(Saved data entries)

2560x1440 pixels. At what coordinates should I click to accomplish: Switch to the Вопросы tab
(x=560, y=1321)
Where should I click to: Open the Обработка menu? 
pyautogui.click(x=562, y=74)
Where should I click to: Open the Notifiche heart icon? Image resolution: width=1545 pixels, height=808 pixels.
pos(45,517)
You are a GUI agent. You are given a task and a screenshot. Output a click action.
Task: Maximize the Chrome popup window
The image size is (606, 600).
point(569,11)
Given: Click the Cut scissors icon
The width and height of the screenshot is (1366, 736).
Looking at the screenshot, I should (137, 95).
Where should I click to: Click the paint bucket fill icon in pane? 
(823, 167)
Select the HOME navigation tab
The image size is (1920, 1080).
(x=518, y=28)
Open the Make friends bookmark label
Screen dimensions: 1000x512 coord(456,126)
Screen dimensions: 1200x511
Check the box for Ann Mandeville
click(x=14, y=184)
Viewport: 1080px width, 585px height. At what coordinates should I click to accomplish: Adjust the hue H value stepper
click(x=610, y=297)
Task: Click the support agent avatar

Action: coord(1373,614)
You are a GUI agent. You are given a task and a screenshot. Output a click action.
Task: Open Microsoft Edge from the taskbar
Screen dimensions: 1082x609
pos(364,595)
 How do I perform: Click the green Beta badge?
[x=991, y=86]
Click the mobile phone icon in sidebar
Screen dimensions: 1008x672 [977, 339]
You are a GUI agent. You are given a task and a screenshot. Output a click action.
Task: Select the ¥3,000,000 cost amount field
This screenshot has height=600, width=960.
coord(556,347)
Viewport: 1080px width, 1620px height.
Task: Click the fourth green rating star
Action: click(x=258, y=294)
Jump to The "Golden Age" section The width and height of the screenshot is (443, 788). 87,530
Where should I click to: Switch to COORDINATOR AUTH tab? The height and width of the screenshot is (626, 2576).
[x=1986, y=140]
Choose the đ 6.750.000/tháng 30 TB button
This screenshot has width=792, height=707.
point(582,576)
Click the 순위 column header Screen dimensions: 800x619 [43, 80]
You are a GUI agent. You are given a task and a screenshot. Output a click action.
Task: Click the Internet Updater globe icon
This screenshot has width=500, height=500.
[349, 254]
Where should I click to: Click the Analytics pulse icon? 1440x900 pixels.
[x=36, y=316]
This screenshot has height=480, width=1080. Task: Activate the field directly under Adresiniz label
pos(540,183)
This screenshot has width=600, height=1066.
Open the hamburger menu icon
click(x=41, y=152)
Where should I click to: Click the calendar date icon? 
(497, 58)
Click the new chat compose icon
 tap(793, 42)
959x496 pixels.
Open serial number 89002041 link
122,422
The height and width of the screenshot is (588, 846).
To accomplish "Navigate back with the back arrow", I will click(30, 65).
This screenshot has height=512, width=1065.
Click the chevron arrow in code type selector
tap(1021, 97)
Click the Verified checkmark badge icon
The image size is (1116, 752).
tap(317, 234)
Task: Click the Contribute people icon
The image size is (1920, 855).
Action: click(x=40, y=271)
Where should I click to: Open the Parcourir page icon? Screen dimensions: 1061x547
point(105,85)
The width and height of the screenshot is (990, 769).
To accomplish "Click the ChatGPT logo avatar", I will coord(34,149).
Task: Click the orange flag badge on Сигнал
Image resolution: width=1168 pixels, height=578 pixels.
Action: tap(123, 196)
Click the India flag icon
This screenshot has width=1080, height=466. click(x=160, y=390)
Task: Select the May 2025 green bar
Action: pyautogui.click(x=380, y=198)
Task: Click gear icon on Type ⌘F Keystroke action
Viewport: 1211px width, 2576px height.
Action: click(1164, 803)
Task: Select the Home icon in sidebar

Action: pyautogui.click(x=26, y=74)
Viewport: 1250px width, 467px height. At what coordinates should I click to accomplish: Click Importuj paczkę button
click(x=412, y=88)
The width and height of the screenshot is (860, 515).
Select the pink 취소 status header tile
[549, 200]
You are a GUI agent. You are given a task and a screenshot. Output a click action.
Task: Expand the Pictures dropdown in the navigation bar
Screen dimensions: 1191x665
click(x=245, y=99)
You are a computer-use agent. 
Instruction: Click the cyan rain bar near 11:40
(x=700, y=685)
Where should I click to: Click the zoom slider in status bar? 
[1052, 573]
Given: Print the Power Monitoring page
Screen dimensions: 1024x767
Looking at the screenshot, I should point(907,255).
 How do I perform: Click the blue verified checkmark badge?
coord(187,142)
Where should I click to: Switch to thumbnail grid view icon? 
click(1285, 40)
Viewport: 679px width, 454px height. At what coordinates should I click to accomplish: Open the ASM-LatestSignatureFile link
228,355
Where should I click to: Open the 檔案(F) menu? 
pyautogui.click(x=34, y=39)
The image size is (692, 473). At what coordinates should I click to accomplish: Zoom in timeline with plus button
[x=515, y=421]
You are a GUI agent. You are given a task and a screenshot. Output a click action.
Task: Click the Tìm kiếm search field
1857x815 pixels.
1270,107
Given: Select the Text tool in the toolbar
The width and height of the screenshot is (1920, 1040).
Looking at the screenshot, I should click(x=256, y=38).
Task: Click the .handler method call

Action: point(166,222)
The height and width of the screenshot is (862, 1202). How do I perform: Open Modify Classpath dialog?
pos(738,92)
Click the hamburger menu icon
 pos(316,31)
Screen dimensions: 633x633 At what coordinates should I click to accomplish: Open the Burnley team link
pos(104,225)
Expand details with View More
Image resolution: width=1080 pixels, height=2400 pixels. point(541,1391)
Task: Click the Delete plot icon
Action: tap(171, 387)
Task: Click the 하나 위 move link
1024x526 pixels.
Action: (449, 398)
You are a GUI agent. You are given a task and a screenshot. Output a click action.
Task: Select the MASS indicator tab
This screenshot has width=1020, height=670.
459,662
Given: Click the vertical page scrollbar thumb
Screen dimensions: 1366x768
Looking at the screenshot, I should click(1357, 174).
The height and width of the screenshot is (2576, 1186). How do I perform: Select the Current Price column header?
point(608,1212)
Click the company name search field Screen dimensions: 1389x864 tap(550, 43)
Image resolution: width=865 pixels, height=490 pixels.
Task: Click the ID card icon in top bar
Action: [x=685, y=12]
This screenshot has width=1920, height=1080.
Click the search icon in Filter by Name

What the task requires: Take the records and restate them word for word.

Solution for this exercise:
2560x1440 pixels. At what coordinates should I click to accomplish: Switch to the Вопросы tab
(x=560, y=1321)
Where should I click to: Open the Обработка menu? 
pyautogui.click(x=562, y=74)
Where should I click to: Open the Notifiche heart icon? Image resolution: width=1545 pixels, height=808 pixels.
pos(45,517)
You are a GUI agent. You are given a task and a screenshot. Output a click action.
Task: Maximize the Chrome popup window
The image size is (606, 600).
point(569,11)
Given: Click the Cut scissors icon
The width and height of the screenshot is (1366, 736).
Looking at the screenshot, I should (137, 95).
Where should I click to: Click the paint bucket fill icon in pane? 
(823, 167)
Select the HOME navigation tab
The image size is (1920, 1080).
(x=518, y=28)
Open the Make friends bookmark label
Screen dimensions: 1000x512 coord(456,126)
Screen dimensions: 1200x511
Check the box for Ann Mandeville
click(x=14, y=184)
Viewport: 1080px width, 585px height. At what coordinates should I click to accomplish: Adjust the hue H value stepper
click(x=610, y=297)
Task: Click the support agent avatar

Action: coord(1373,614)
You are a GUI agent. You are given a task and a screenshot. Output a click action.
Task: Open Microsoft Edge from the taskbar
Screen dimensions: 1082x609
pos(364,595)
 How do I perform: Click the green Beta badge?
[x=991, y=86]
Click the mobile phone icon in sidebar
Screen dimensions: 1008x672 [977, 339]
You are a GUI agent. You are given a task and a screenshot. Output a click action.
Task: Select the ¥3,000,000 cost amount field
This screenshot has height=600, width=960.
coord(556,347)
Viewport: 1080px width, 1620px height.
Task: Click the fourth green rating star
Action: click(x=258, y=294)
Jump to The "Golden Age" section The width and height of the screenshot is (443, 788). 87,530
Where should I click to: Switch to COORDINATOR AUTH tab? The height and width of the screenshot is (626, 2576).
[x=1986, y=140]
Choose the đ 6.750.000/tháng 30 TB button
This screenshot has width=792, height=707.
point(582,576)
Click the 순위 column header Screen dimensions: 800x619 [43, 80]
You are a GUI agent. You are given a task and a screenshot. Output a click action.
Task: Click the Internet Updater globe icon
This screenshot has width=500, height=500.
[349, 254]
Where should I click to: Click the Analytics pulse icon? 1440x900 pixels.
[x=36, y=316]
This screenshot has height=480, width=1080. Task: Activate the field directly under Adresiniz label
pos(540,183)
This screenshot has width=600, height=1066.
Open the hamburger menu icon
click(x=41, y=152)
Where should I click to: Click the calendar date icon? 
(497, 58)
Click the new chat compose icon
 tap(793, 42)
959x496 pixels.
Open serial number 89002041 link
122,422
The height and width of the screenshot is (588, 846).
To accomplish "Navigate back with the back arrow", I will click(30, 65).
This screenshot has height=512, width=1065.
Click the chevron arrow in code type selector
tap(1021, 97)
Click the Verified checkmark badge icon
The image size is (1116, 752).
tap(317, 234)
Task: Click the Contribute people icon
The image size is (1920, 855).
Action: click(x=40, y=271)
Where should I click to: Open the Parcourir page icon? Screen dimensions: 1061x547
point(105,85)
The width and height of the screenshot is (990, 769).
To accomplish "Click the ChatGPT logo avatar", I will coord(34,149).
Task: Click the orange flag badge on Сигнал
Image resolution: width=1168 pixels, height=578 pixels.
Action: tap(123, 196)
Click the India flag icon
This screenshot has width=1080, height=466. click(x=160, y=390)
Task: Select the May 2025 green bar
Action: pyautogui.click(x=380, y=198)
Task: Click gear icon on Type ⌘F Keystroke action
Viewport: 1211px width, 2576px height.
Action: click(1164, 803)
Task: Select the Home icon in sidebar

Action: pyautogui.click(x=26, y=74)
Viewport: 1250px width, 467px height. At what coordinates should I click to accomplish: Click Importuj paczkę button
click(x=412, y=88)
The width and height of the screenshot is (860, 515).
Select the pink 취소 status header tile
[549, 200]
You are a GUI agent. You are given a task and a screenshot. Output a click action.
Task: Expand the Pictures dropdown in the navigation bar
Screen dimensions: 1191x665
click(x=245, y=99)
You are a computer-use agent. 
Instruction: Click the cyan rain bar near 11:40
(x=700, y=685)
Where should I click to: Click the zoom slider in status bar? 
[1052, 573]
Given: Print the Power Monitoring page
Screen dimensions: 1024x767
Looking at the screenshot, I should point(907,255).
 How do I perform: Click the blue verified checkmark badge?
coord(187,142)
Where should I click to: Switch to thumbnail grid view icon? 
click(1285, 40)
Viewport: 679px width, 454px height. At what coordinates should I click to accomplish: Open the ASM-LatestSignatureFile link
228,355
Where should I click to: Open the 檔案(F) menu? 
pyautogui.click(x=34, y=39)
The image size is (692, 473). At what coordinates should I click to accomplish: Zoom in timeline with plus button
[x=515, y=421]
You are a GUI agent. You are given a task and a screenshot. Output a click action.
Task: Click the Tìm kiếm search field
1857x815 pixels.
1270,107
Given: Select the Text tool in the toolbar
The width and height of the screenshot is (1920, 1040).
Looking at the screenshot, I should click(x=256, y=38).
Task: Click the .handler method call

Action: point(166,222)
The height and width of the screenshot is (862, 1202). How do I perform: Open Modify Classpath dialog?
pos(738,92)
Click the hamburger menu icon
 pos(316,31)
Screen dimensions: 633x633 At what coordinates should I click to accomplish: Open the Burnley team link
pos(104,225)
Expand details with View More
Image resolution: width=1080 pixels, height=2400 pixels. point(541,1391)
Task: Click the Delete plot icon
Action: tap(171, 387)
Task: Click the 하나 위 move link
1024x526 pixels.
Action: (449, 398)
You are a GUI agent. You are given a task and a screenshot. Output a click action.
Task: Select the MASS indicator tab
This screenshot has width=1020, height=670.
459,662
Given: Click the vertical page scrollbar thumb
Screen dimensions: 1366x768
Looking at the screenshot, I should click(1357, 174).
The height and width of the screenshot is (2576, 1186). How do I perform: Select the Current Price column header?
point(608,1212)
Click the company name search field Screen dimensions: 1389x864 tap(550, 43)
Image resolution: width=865 pixels, height=490 pixels.
Task: Click the ID card icon in top bar
Action: [x=685, y=12]
This screenshot has width=1920, height=1080.
Click the search icon in Filter by Name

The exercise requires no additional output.